With enough money and time, an attacker could possibly decrypt any single chip using the methods described above. This is a fundamental notion that system designers must always remember.

As a result, as an electronic product design engineer, it is critical to understand the latest single-chip attack technology, to know oneself and the enemy, and to know what to do in order to effectively prevent products that they have spent a lot of money and time painstakingly designing from being counterfeited overnight. occur.
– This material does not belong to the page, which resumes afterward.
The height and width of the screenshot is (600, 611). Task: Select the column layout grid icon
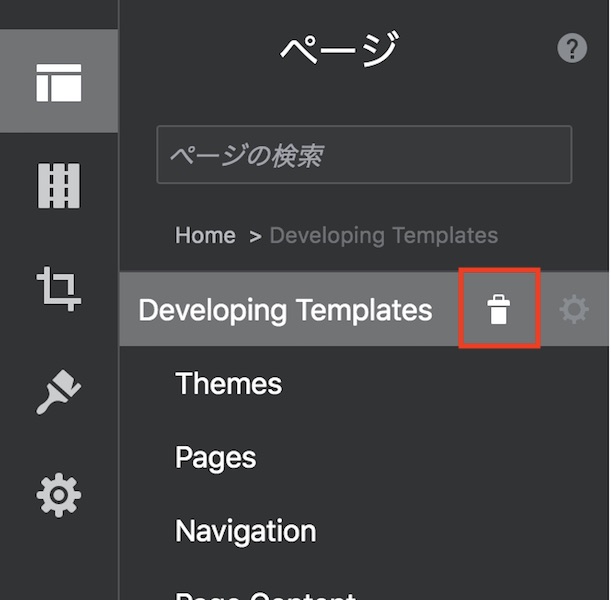point(58,186)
The following are recommendations based on a company's decryption practices:

(1) Before choosing an encryption chip, thoroughly research and comprehend recent advances in single-chip breaking technology, particularly which single-chip microcomputers have been confirmed to be crackable. Choose single-chip microcomputers with fresh technology, new structure, and shorter time to market over chips that can be cracked or chips from the same series and model.

(2) Avoid using the most popular and well-researched chips for projects with high-security requirements.

(3) The product's original developer is usually characterized by high production. As a result, a somewhat uncommon and unpopular single-chip microcomputer can be chosen to make counterfeiting more difficult, and several uncommon single-chip microcomputers can be chosen.

(4) If the design cost allows, a smart card chip with a hardware self-destruction function should be chosen to effectively deal with physical attacks; additionally, when programming, add time to the timing function, such as using for a year, and all functions will be automatically stopped, increasing the cracker's cost.

(5) If the circumstances allow, two MCUs of different types can be utilized as backups and verification for each other, lowering the cost of cracking.

(6) To make it false, grind off details such as the chip model or reprint other models.

(7) Unpublished and unused microcontroller flag bits or units can be repurposed as software flag bits.

(8) In order to acquire legal protection, you need to mention the development time of your daimyo unit and the declaration that imitation must be investigated in the program area; also, while writing your daimyo, it can be random, that is, use some type of name. Because your name is different under different external situations, such as www.XXXXX.com, www.XXXXX.cn, www.XXXXX.com.cn, etc., it is more difficult to decompile and adapt your algorithm.

(9) You can blow out some of the internal pins using a high-end programmer, and you can also blast out the gold wire with homemade equipment. In China, decryption is nearly difficult at the moment. Even if decryption is possible, it will cost tens of thousands of dollars and require many master chips.

(10) Seal the entire circuit board with secret silica gel (epoxy potting glue). On the PCB, there are even more pointless pads. In addition, several non-essential components can be doped in the silica gel. Components make an attempt to obliterate the model number.

(11) You can use the programmer to alter the FF in the blank area to 00, thus filling in some vacant space in the chip, preventing the general decryptor from detecting the emptiness, and performing the following decryption operations.

Of course, fundamentally preventing the decryption of the single-chip microcomputer is impossible. Encryption and decryption technologies are continually evolving. Now, it can effectively be done with any single-chip microcomputer as long as someone is ready to pay for it, but programmers can also safeguard their development through legal measures in terms of cost and cycle length (such as patents).